Data items:
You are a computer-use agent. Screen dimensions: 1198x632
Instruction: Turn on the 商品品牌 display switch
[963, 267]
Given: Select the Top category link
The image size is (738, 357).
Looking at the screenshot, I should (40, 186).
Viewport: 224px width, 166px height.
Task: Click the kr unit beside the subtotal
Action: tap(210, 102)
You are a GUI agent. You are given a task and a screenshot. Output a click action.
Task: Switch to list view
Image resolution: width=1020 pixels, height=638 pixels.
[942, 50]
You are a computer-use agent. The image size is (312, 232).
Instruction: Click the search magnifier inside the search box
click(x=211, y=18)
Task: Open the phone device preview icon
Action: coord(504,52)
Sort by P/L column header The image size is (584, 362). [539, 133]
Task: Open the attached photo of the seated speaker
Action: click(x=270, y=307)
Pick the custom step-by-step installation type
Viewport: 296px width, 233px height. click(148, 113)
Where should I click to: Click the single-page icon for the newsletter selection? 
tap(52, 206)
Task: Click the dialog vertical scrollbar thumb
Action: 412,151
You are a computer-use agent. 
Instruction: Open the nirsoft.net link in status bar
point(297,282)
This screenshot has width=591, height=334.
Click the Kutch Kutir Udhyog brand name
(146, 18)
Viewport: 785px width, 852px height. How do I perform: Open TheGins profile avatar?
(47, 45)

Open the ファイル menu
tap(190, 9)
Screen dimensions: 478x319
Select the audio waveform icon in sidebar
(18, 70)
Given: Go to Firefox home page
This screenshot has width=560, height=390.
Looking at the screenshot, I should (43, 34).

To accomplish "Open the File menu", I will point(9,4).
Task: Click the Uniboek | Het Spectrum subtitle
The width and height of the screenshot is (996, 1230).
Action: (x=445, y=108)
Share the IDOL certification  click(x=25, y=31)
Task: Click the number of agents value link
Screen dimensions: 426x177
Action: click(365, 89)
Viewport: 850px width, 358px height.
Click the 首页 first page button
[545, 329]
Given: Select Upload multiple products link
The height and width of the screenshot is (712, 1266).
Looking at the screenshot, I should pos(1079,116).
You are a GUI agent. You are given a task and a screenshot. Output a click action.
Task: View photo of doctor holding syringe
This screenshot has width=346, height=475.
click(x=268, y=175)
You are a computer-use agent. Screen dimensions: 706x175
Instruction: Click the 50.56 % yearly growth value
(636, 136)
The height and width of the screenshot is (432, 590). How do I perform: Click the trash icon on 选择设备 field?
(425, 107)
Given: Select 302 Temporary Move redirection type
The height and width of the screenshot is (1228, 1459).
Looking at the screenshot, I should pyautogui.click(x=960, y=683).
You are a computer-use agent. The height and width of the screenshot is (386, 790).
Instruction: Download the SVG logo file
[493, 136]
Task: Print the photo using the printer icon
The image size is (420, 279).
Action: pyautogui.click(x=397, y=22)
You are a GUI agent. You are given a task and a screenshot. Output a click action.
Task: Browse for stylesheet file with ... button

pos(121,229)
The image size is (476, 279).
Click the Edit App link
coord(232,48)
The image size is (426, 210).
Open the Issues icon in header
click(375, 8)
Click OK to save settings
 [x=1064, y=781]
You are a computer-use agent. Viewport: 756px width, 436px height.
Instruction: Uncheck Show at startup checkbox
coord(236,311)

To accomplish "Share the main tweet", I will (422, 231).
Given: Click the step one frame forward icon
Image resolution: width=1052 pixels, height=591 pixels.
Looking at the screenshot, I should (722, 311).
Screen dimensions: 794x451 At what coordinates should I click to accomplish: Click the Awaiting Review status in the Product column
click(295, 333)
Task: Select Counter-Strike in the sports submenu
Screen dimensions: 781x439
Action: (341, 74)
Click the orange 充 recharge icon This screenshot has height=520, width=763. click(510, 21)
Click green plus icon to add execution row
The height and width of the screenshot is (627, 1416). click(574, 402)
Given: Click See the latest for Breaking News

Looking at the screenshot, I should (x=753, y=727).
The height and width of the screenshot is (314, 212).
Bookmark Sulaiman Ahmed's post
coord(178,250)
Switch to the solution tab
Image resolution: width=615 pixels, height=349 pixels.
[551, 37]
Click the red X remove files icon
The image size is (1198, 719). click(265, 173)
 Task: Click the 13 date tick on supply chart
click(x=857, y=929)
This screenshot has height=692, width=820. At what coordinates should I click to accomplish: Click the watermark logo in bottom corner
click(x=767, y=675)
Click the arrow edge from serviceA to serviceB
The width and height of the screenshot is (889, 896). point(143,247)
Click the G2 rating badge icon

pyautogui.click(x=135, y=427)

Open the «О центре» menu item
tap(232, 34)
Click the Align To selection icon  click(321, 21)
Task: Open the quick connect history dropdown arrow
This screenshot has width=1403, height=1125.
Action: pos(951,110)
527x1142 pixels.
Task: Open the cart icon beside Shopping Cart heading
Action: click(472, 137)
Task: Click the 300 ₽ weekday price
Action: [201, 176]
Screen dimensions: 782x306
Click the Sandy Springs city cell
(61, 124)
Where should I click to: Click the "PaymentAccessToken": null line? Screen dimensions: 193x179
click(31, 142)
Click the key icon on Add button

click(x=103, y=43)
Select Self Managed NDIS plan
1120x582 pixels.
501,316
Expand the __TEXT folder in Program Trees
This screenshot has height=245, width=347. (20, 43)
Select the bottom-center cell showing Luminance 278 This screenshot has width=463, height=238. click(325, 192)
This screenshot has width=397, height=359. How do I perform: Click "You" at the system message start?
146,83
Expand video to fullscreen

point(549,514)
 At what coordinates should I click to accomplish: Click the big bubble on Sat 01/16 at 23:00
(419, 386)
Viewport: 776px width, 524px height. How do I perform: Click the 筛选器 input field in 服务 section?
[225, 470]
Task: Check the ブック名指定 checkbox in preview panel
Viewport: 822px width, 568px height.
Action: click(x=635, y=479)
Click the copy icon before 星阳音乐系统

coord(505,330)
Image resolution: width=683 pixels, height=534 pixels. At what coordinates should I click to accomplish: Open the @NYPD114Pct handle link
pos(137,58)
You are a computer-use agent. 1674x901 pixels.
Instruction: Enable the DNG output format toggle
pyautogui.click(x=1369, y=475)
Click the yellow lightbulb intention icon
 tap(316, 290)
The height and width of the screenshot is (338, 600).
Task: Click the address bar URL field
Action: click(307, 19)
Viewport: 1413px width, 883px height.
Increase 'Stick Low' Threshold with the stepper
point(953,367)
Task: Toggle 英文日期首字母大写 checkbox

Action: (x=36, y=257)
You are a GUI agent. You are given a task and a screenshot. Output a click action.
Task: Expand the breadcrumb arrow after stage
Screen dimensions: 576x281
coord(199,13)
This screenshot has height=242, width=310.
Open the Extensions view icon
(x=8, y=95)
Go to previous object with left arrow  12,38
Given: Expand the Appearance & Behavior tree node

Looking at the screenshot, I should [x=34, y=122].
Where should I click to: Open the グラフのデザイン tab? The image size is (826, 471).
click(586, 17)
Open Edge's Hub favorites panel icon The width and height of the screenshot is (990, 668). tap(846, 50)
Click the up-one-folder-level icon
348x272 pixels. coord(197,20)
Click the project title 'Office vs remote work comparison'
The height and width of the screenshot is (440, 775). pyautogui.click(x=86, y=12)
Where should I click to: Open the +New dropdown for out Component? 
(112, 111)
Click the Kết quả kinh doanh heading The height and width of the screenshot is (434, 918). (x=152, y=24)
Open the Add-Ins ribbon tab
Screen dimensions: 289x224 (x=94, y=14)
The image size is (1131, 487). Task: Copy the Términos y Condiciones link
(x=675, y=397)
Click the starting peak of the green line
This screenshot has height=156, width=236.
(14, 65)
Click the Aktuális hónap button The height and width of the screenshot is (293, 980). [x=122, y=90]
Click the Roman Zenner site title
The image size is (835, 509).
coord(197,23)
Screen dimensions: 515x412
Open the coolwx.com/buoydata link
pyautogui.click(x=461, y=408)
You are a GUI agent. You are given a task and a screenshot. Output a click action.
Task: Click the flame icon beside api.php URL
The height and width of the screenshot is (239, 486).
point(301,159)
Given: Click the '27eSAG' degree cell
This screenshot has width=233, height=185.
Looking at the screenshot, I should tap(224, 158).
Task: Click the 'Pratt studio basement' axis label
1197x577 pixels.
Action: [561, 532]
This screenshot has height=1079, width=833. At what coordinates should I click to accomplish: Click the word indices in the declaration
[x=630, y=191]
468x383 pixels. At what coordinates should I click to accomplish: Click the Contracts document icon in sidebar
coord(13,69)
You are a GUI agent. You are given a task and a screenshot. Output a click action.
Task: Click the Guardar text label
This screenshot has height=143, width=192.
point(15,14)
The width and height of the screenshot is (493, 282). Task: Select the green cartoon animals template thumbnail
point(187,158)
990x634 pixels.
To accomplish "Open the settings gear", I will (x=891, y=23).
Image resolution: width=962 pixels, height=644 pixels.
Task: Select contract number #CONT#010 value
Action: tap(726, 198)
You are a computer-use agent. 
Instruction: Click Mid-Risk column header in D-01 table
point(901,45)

**WHAT YOU SHOULD DO:** Show all lines above holding "panel".

**ANSWER AREA:**
Task: Check the ブック名指定 checkbox in preview panel
Open Edge's Hub favorites panel icon The width and height of the screenshot is (990, 668). tap(846, 50)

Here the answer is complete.